The essays on Salaita collected here are not only multifaceted, instructive, and occasionally surprising; together, they constitute a historically significant debate over AAUP policies and principles regarding extramural speech and the use of social media. David Moshman and Frank Edler explore the tension between free speech and civility and ask why top-level administrators, when faced with the choice between defending free speech or civility, overwhelmingly defend civility. Karrieann Soto Vega and Vani Kannan take up arms against civility as well, by way of an interview with Salaita that forms the basis for their analysis of civility and collegiality in social media. Sean Anderson and John Wilson remind us that the Salaita case is not without precedent. For Anderson, Salaita’s case calls to mind the 1940 controversy in which a New York court revoked Bertrand Russell’s appointment to the College of the City of New York. Wilson discusses the 1960 case of Leo Koch, which also involved the University of Illinois at Urbana-Champaign and which revealed what Wilson calls a “schism” within the AAUP on the matter of extramural utterances. Andrew Squires’s contribution to this volume addresses the Salaita case in the light of the 2006 Supreme Court case of Garcetti v. Ceballos, which has potentially profound implications for academic freedom in the context of shared governance. Cary Nelson argues in great detail that Salaita never should have been offered a tenured position at UIUC in the first place. Robert Warrior, director of the department to which Salaita was appointed at UIUC, offers a rebuttal to Nelson’s account of events. Nelson also argues that Salaita’s tweets should be considered as part of his profile as a scholar rather than as strictly extramural speech; in this he agrees with Don Eron, who argues that “Salaita’s tweets, because they directly invoke his area of academic authority, should be considered intramural utterance.”

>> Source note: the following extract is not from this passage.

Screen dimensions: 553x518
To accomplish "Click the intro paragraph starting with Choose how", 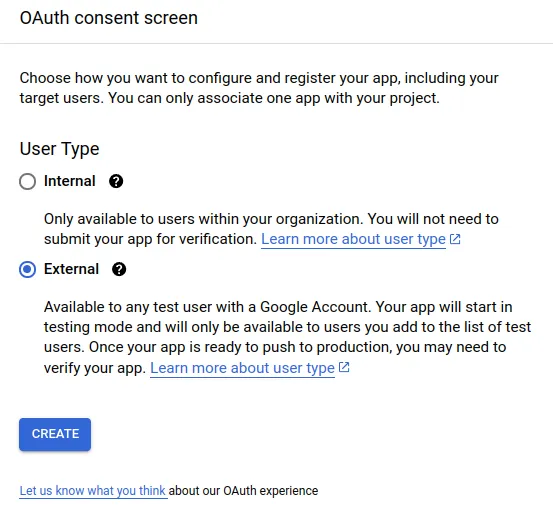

This is an argument worth having. It reminds us why the AAUP exists: to set the terms for debates about and definitions of academic freedom. From Russell to Koch to Salaita, the AAUP’s position on extramural speech has been revisited and revised time and again; and as the essays collected here demonstrate, there are good reasons as to why there is no unanimity about the parameters of the extramural.
While the Salaita case was this year’s most salient academic freedom case, there are many other pressing issues before us, and the remaining eight essays in this year’s JAF address a good number of those. James Bailey’s essay on unionism at Catholic universities offers lessons from adjunct unionization at Duquesne that have national implications, while Richard McCarty’s essay holds out new hope for the teaching of sexuality and LGBT studies at Catholic universities in the era of Pope Francis I. Catherine Lawson’s essay on a 1947 controversy over a textbook on Keynesian economics has resonance for the present, when figures such as Art Pope and the Koch brothers seek to dictate what can and cannot be taught about American economics, labor, and inequality. James Nichols writes of the overreach of institutional review boards, which began as safeguards against the abuse of human subjects and now impose so many restrictions on anthropologists, journalists, and ethnographers as to constitute a genuine threat to academic freedom. Committee A Chair Henry Reichman offers an account of unionism and professionalism that sees each working to the benefit of the other. And Richard Hanley issues a warning that “in an unseemly haste to obey the demands of OCR [the Office of Civil Rights in the Department of Education]—under threat of Title IX investigation and punishment—university administrations across the country are implementing procedures that most people, including the implementers themselves, do not understand.” Patrick Colm Hogan engages the work of Robert Post in an argument about academic freedom and “democratic competence.” John Mowitt meditates on the vexed relations between freedom and responsibility in the concept of academic freedom.
It was an honor and a delight to edit this issue of the AAUP Journal of Academic Freedom. I hope you find it as engaging and provocative as I do.